这也是为何阿雾将春晖送到长公主身边,也就是为了防着那起子小人靠近长公主。
卫国公府那边的琼华堂,此刻跪着乌压压一院子的人,所有的人连大气儿都不敢喘一声儿。长公主黑着一张脸坐在上位,“有谁知道春晖去了哪儿?”
“下午公主午睡的时候,春晖姑娘说要出门去配线。”春晖带的小丫头道。春晖的针线活好,这在整个卫国公府都是出名的,她又是长公主身边最有头脸的大丫头,她说出门去配线,谁也不敢拦她。
“蠢货。”长公主将茶盅往地上一摔,“这府里头的线自有宫里头赏的,每月外头铺子自然会送进来,用得着她去配线,你们脑子都被狗吃了吗?”
长公主高声道:“守二门的婆子呢,那么个大活人出去,你们也不盘查盘查?”没有对牌,内院的丫头是不许出二门的。

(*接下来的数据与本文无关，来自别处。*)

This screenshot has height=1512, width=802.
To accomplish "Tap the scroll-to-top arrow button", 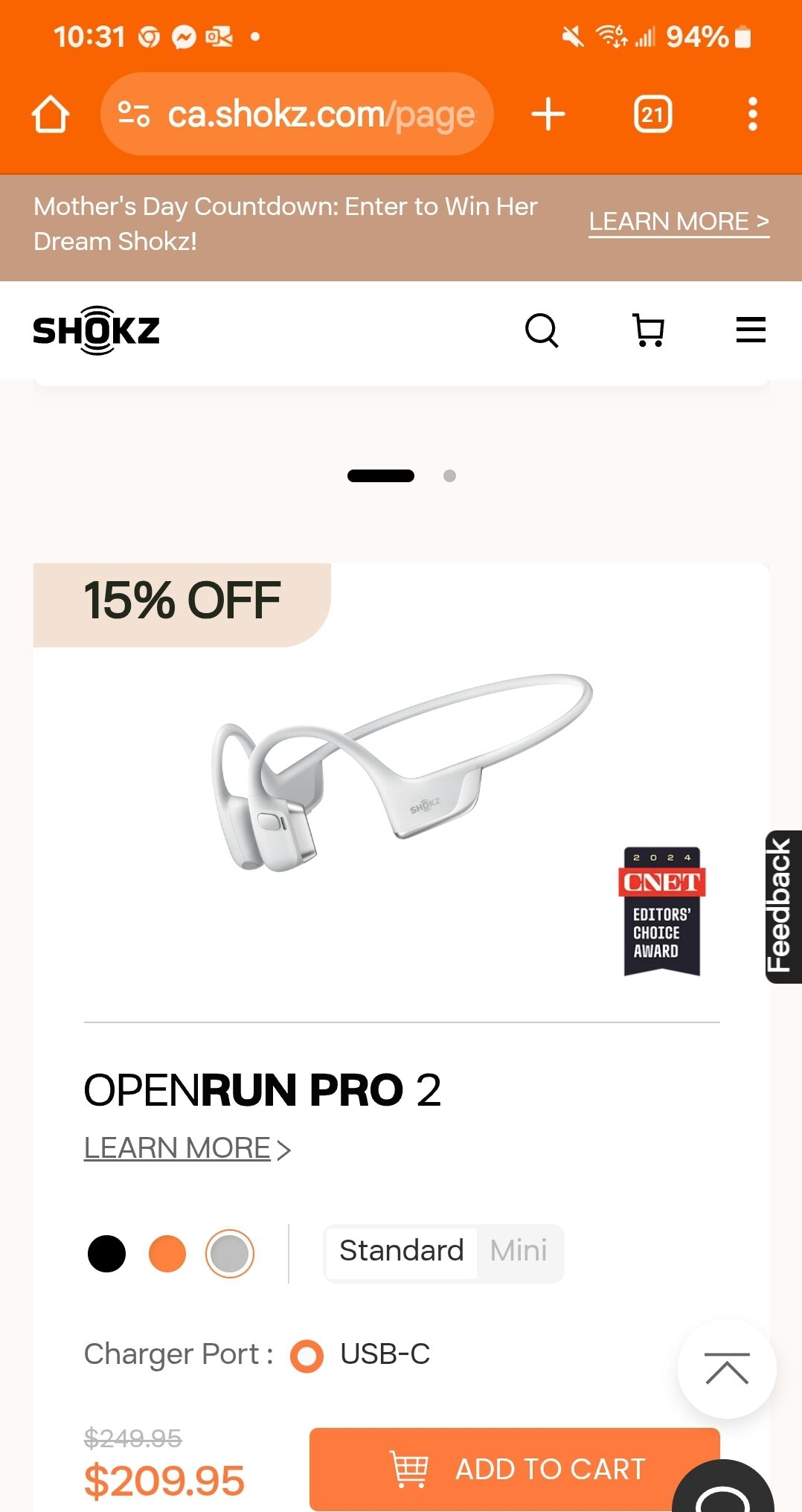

那守门的肥胖婆子,抖得筛箩似的,匍匐着往前头爬,“奴婢该死,奴婢该死。”可是这婆子却说不出个名堂来。长公主身边的大红人,她哪里敢得罪,平时巴结都巴结不上,春晖又是趾高气扬地出去的,她只当春晖是奉了长公主之命,哪里敢盘查,平日春晖也不是没有一个人出去的时候。
“给我打,狠狠的打,打死这肥奴。”长公主气得发抖。
那婆子嚎叫道:“公主饶命,公主饶命……”可是这当口别人都自身难保,谁还敢为她说话。
“都给本宫瞧着,谁今后胆敢私自放人出去的,就是这个下场。”长公主厉声道。
这头琼华堂盘问了整宿都没问出个名堂来,长公主身边剩下的三个大丫头都上了刑,也没问出个所以然。
“公主,春晖会不会是在外头遭了意外,这才没回来的?”长公主身边最信任的管事妈妈贾妈妈小心翼翼地道。
福惠长公主的眼睛一眯,这事若放在平日,她定然不会如此忧心和生气,可偏偏发生在这节骨眼上。若是春晖是自己走的,那就是别人的手早就伸到了她身边来了,她却不知道。而如果春晖是发生了意外,那就是说有人可能觉察到了她最近的动向。
这都是长公主无法接受的结果。可是福惠向来多疑,连身边的丫头也是防着的,春晖根本就什么都不知道,即使被捉了去也是无用。
福惠在心里猜着,不知道春晖是哪一方的人?是皇上安插的?还是是祈王安插的?或者是田皇后?三方都有嫌疑。不过前两者嫌疑最大。
如果春晖是被人捉了去,那又是谁动的手?他们到底知道了多少内情?
可是不管情况是哪一种,福惠心里头都明白,同六皇子的筹划恐怕要先搁置了,必须要查明了才能再行事。